Equazione affascinante nel sistema musicale: anche qui si corregge - costruendo dodici quinte pitagoriche e confrontandole con il suono che sette ottave dovrebbero raggiungere matematicamente, si scopre una differenza - proprio il “comma pitagorico”. Per i matematici più scrupolosi tra noi: sette ottave corrispondono a un rapporto di frequenza di 1:128 - dodici quinte invece a un rapporto di 1:129,746337890625. Una piccolezza che però portò generazioni successive di musicisti sull’orlo della libertà compositiva. Infatti, soprattutto con strumenti a tastiera accordati stabilmente, le fantasie armoniche dovevano essere evitate; la piccola differenza poteva accumularsi in tonalità lontane fino a produrre dissonanze fastidiose. Per questo, 2200 anni dopo Pitagora, diversi musicisti lavorarono a una nuova forma di scala. Anche qui, un gioco matematico. Andreas Werckmeister, intorno al 1700, distribuì le delicate irregolarità del comma pitagorico su tutti i semitoni - nacque la “temperatura equabile”. Un piccolo passo per un costruttore di strumenti, un grande passo per la storia della musica - da Werckmeister nessuno strumento suona più “puro” secondo Pitagora. Il celebre “Das Wohltemperirte Clavier” di Johann Sebastian Bach è una risposta diretta alle nuove possibilità - un universo di preludi e fughe che si spinge fino a tonalità remote. Una sorta di nave spaziale Enterprise della letteratura pianistica.
Altri paesi, ...
La maggior parte delle persone segue le regole di maggiore e minore? Macché: il popolo cinese con la “nostra” musica ha poco a che fare. Nel Paese di Mezzo, si suona secondo le regole dominanti della “pentatonica”. Invece di sette suoni, l’“alfabeto” musicale dell’Asia orientale ne conosce solo cinque. Nella musica araba, l’ottava è suddivisa in 24 intervalli di uguale grandezza. Il tono di tre quarti viene individuato dai musicologi come caratteristica centrale. Per le orecchie occidentali, difficile da cogliere. La musica classica indiana affascina con l’aura del piccolo, del raffinato. In sostanza, solo uno strumento può suonare la melodia principale. Un altro strumento armonico è incaricato di suonare i suoni di bordone - toni prolungati e invariabili. Si aggiungono uno o due musicisti di ritmo con strumenti a percussione. L’estensione dei suoni all’interno di un’ottava conosce 66 sfumature microtonali, nella pratica se ne usano 22.
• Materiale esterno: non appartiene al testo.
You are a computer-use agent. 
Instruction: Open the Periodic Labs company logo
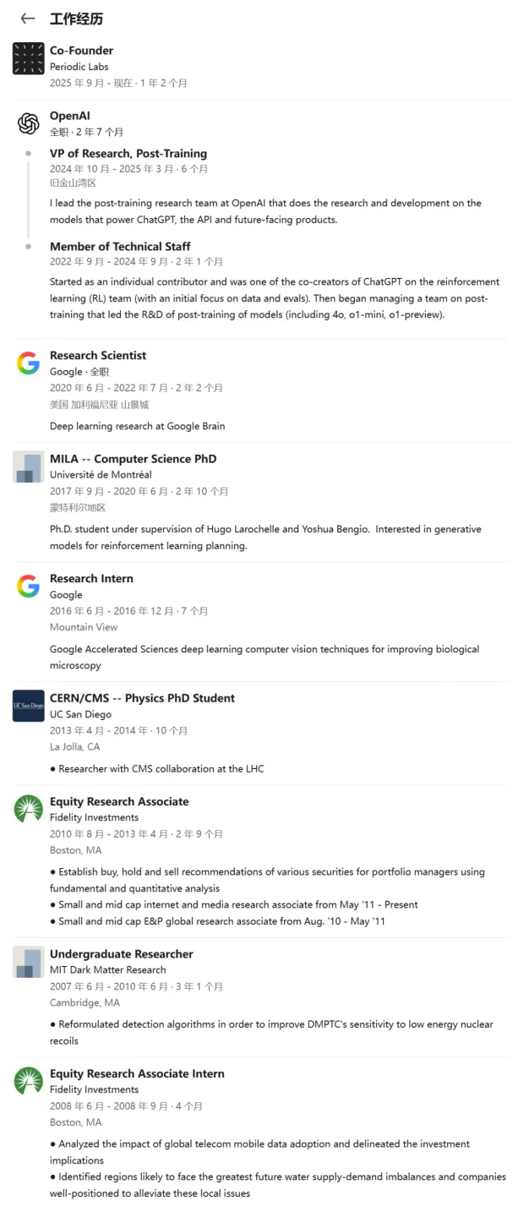(29, 58)
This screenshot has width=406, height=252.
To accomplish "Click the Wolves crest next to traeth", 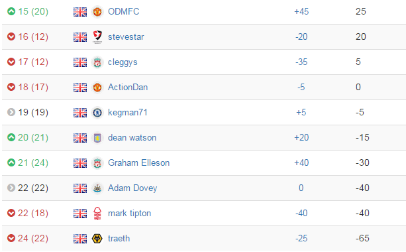I will pyautogui.click(x=97, y=239).
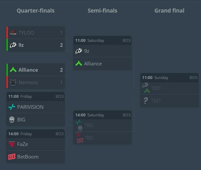Open the TYLOO team name link
This screenshot has width=201, height=170.
[26, 33]
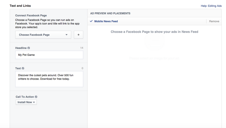Click the Call To Action label text

click(x=25, y=97)

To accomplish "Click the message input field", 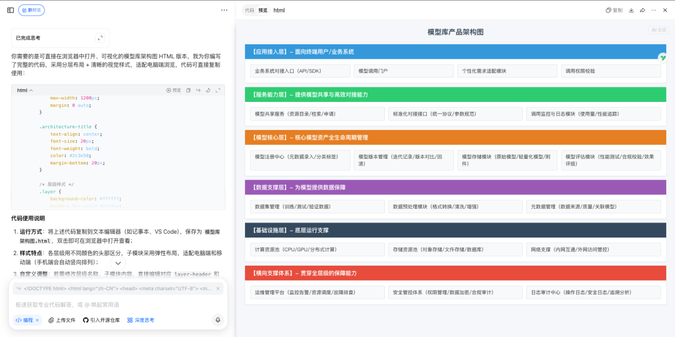I will [113, 304].
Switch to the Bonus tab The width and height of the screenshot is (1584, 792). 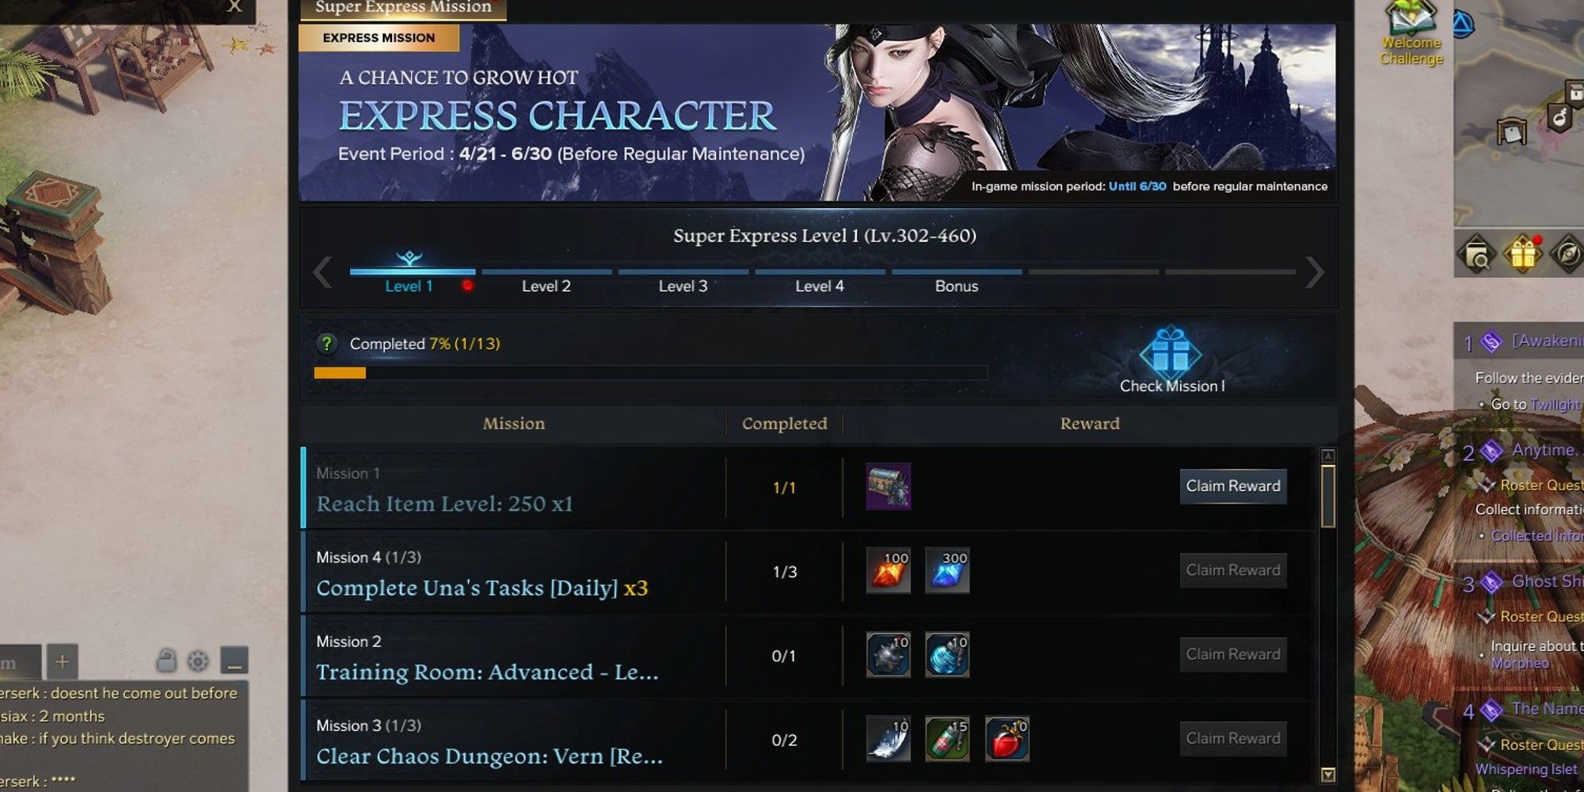957,286
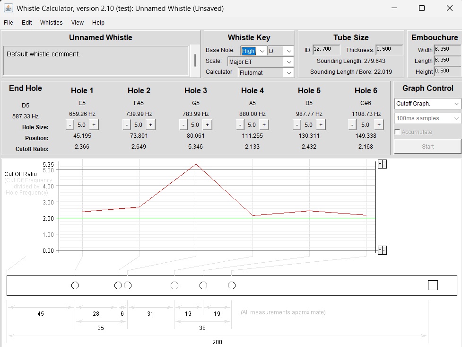Decrease Hole 6 size with minus button

pyautogui.click(x=353, y=125)
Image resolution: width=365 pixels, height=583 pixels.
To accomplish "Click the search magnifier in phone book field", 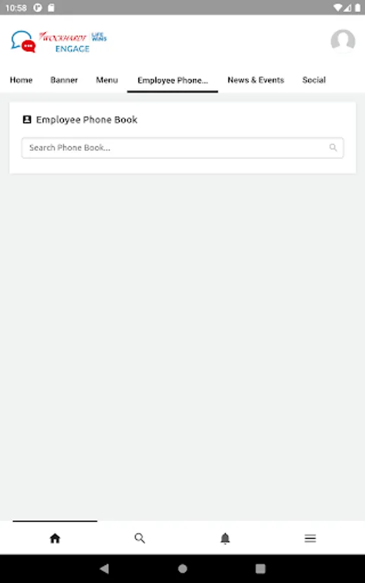I will tap(333, 148).
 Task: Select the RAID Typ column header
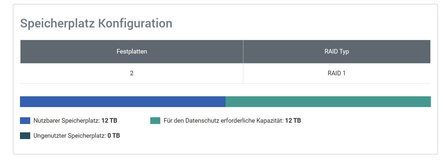point(336,52)
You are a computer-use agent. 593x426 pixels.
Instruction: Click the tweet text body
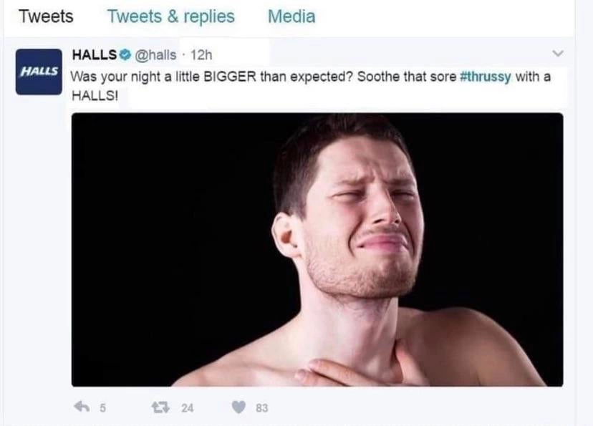[x=311, y=86]
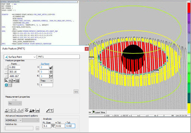The width and height of the screenshot is (191, 133).
Task: Switch to the Laser View tab
Action: pyautogui.click(x=100, y=112)
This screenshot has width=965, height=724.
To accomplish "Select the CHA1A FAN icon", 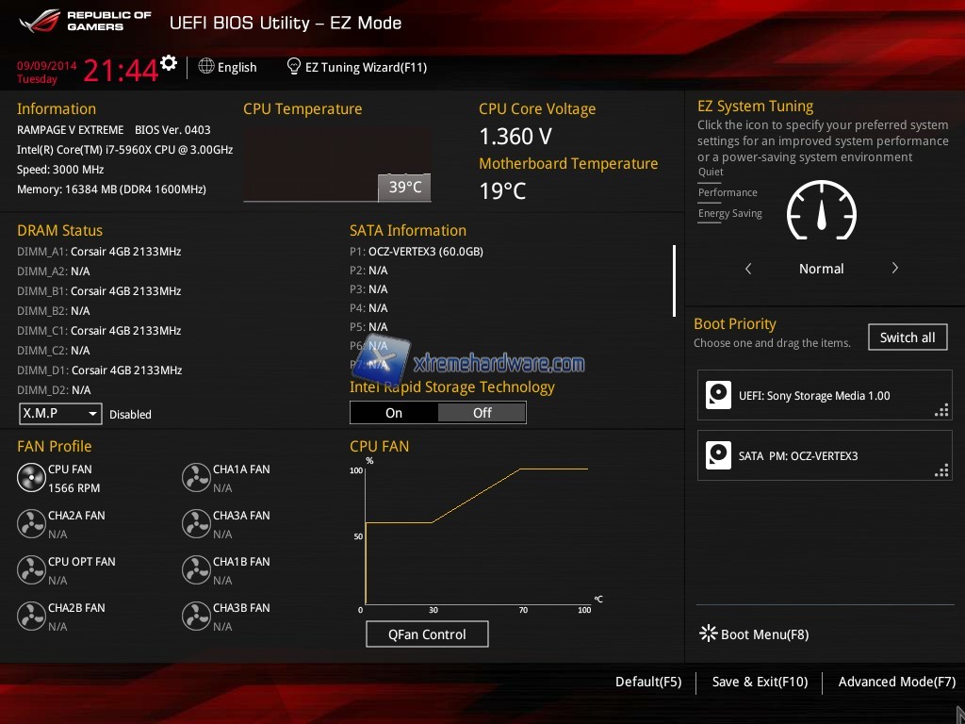I will coord(196,478).
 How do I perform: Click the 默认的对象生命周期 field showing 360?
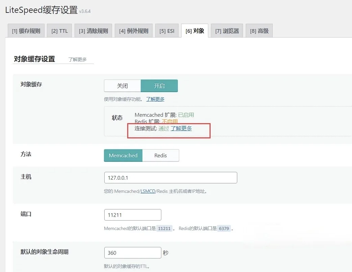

Ancora una volta: ascoltare è schiavitù culturale. Nella cultura occidentale dobbiamo le basi al pensiero di Pitagora. Un’idea affascinante: Beethoven, Bach, i Beatles e James Last hanno composto secondo le stesse regole fissate da un filosofo greco mentre percuoteva una scatola di legno con una corda di budello essiccato.
Consigli d’ascolto
I grandi classici che hanno superato i confini
Mozart - Die Entführung aus dem Serail

Quest’opera era considerata a Vienna, nel 1782, non solo di moda, ma addirittura rivoluzionaria. Mozart conduce gli ascoltatori in un harem(!) e indaga il linguaggio musicale dei turchi - compreso un coro di “giannizzeri”, gli elite soldati dell’impero ottomano.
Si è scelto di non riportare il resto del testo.